Two additional rounds of Great Stories Club grants are expected to be awarded in 2016 and 2017 with the themes of “The Art of Change: Creation, Growth and Transformation” and “Nature vs. Nurture: Origins of Teen Violence and Suicide.” Libraries may participate in more than one round but must apply separately for each. (When available, information about those grant offerings will be available on ProgrammingLibrarian.org. To receive bi-monthly email notices about new grants, sign up for the Programming Librarian e-newsletter.)

The grant will be administered by ALA’s Public Programs Office in partnership with the Association for Specialized and Cooperative Library Agencies (ASCLA), including the Library Services for Youth in Custody and Library Services to the Incarcerated and Detained interest groups. The Great Stories Club has been made possible in part by a major grant from the National Endowment for the Humanities: Celebrating 50 Years of Excellence.

Since its creation, ALA’s Great Stories Club has reached 670 libraries in 49 states and more than 30,000 young adults (ages 12 to 21).

About the American Library Association

The American Library Association is the oldest and largest library association in the world, with approximately 58,000 members in academic, public, school, government and special libraries.
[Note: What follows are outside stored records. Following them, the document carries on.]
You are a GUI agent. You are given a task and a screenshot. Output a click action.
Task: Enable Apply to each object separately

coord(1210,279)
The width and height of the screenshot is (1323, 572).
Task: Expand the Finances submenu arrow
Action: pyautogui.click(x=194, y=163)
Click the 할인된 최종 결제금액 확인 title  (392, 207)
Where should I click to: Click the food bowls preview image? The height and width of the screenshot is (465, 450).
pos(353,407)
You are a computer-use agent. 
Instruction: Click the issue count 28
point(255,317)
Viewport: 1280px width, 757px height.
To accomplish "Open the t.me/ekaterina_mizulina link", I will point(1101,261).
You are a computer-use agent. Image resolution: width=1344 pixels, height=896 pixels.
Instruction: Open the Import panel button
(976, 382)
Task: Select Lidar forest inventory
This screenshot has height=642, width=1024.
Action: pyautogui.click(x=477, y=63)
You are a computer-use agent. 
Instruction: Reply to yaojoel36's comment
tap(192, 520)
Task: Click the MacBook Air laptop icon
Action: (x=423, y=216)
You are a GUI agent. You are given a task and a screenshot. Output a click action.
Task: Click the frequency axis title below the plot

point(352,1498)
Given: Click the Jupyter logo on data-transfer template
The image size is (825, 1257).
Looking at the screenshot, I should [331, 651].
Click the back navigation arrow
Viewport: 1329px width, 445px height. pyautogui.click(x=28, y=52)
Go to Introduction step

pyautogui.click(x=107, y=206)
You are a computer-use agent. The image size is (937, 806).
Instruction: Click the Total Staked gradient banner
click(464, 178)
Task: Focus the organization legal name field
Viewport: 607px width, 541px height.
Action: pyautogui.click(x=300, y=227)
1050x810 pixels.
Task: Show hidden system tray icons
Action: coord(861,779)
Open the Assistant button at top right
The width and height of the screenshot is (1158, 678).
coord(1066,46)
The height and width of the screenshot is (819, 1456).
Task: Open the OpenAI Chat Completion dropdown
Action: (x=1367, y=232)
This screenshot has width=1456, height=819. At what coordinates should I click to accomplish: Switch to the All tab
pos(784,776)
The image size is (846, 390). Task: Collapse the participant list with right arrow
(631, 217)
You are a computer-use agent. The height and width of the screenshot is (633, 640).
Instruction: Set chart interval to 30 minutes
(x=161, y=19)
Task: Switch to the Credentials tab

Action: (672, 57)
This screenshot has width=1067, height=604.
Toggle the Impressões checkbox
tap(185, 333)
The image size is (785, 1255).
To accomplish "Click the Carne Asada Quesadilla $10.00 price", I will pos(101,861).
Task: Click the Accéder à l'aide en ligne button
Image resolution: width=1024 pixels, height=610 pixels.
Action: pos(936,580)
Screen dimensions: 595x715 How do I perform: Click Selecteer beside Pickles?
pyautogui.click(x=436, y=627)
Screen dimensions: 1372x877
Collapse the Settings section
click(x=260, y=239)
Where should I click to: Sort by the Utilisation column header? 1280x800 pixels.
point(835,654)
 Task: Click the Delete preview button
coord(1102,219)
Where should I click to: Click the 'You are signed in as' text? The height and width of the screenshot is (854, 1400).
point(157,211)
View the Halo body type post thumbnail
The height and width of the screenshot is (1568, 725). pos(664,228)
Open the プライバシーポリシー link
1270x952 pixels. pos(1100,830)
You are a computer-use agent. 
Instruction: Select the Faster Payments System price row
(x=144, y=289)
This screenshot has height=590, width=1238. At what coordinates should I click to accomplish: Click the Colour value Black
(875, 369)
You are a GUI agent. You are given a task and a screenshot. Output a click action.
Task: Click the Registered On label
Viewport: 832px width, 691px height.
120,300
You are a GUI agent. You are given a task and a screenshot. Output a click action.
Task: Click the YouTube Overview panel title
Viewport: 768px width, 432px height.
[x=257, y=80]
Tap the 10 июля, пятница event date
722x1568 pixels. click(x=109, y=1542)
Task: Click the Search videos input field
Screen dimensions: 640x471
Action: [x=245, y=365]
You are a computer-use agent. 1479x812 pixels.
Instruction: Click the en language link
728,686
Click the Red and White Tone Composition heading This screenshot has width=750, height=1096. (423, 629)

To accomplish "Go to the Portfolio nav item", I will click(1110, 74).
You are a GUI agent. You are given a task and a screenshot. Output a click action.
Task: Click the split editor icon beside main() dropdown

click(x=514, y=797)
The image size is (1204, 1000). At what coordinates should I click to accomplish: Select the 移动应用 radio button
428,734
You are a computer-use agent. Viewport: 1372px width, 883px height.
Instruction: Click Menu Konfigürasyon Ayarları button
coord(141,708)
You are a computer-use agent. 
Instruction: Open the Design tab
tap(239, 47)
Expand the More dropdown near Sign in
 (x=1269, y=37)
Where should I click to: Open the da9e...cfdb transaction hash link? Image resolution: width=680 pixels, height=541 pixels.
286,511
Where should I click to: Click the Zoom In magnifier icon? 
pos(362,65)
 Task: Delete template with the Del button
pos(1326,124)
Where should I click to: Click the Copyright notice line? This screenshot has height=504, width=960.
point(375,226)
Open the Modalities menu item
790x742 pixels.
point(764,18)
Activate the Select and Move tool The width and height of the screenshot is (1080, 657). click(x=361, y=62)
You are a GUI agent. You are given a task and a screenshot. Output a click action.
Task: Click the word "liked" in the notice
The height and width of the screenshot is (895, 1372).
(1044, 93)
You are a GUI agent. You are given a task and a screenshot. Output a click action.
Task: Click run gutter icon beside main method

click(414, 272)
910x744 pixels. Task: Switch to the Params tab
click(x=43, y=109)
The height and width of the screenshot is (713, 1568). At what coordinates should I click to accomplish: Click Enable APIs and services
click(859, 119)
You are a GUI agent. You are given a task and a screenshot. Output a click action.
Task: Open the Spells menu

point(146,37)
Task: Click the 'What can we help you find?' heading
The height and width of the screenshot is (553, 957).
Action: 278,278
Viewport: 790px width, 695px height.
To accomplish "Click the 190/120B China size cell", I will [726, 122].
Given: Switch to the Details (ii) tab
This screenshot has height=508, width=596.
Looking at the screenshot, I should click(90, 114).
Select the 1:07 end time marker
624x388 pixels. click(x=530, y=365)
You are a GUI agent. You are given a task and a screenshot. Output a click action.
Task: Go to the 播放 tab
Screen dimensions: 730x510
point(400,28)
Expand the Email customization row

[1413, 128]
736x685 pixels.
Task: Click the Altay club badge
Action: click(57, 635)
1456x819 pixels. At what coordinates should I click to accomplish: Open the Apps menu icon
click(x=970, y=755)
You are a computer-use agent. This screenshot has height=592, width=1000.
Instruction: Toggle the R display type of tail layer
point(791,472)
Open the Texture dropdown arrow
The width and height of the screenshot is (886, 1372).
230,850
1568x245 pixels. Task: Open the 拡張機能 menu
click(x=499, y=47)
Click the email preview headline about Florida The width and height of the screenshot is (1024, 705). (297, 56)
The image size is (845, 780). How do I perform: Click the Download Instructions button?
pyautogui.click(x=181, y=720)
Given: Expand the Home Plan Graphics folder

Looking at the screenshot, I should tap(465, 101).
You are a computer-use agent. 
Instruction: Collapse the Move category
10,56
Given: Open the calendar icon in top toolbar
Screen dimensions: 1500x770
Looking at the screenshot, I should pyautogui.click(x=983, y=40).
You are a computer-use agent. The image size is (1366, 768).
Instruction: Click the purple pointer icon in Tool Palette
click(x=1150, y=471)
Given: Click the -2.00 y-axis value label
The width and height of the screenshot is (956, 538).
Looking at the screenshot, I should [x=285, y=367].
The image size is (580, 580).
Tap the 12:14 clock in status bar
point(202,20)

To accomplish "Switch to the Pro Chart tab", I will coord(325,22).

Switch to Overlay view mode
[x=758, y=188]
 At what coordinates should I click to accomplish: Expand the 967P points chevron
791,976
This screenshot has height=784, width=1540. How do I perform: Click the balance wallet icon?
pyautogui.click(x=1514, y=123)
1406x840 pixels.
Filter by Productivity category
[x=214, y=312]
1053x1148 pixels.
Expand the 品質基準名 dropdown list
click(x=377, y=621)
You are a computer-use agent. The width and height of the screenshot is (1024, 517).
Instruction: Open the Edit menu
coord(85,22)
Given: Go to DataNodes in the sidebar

The mission of the American Library Association is to provide leadership for the development, promotion and improvement of library and information services and the profession of librarianship in order to enhance learning and ensure access to information for all.

About ALA’s Public Programs Office

ALA’s Public Programs Office provides leadership, resources, training and networking opportunities that help thousands of librarians nationwide develop and host cultural programs for adult, young adult and family audiences. The mission of the ALA Public Programs Office is to promote cultural programming as an essential part of library service in all types of libraries. Projects include book and film discussion series, literary and cultural programs featuring authors and artists, professional development opportunities and traveling exhibitions. School, public, academic and special libraries nationwide benefit from the office’s programming initiatives.

About the Association for Specialized and Cooperative Library Agencies

The Association for Specialized and Cooperative Library Agencies (ASCLA) is the premiere destination for ALA members to find information and build capacity to serve populations that are served by state library agencies, specialized libraries, library cooperatives and library consultants. ASCLA enhances the effectiveness of library service by advocating for and providing high quality networking, enrichment and educational opportunities for its diverse members, who represent state library agencies, libraries serving special populations, library cooperatives, and library consultants. Please visit our website at http://www.ala.org/ascla/.

About the National Endowment for the Humanities

Created in 1965 as an independent federal agency, the National Endowment for the Humanities supports research and learning in history, literature, philosophy, and other areas of the humanities by funding selected, peer-reviewed proposals from around the nation. Additional information about the National Endowment for the Humanities and its grant programs is available at www.neh.gov.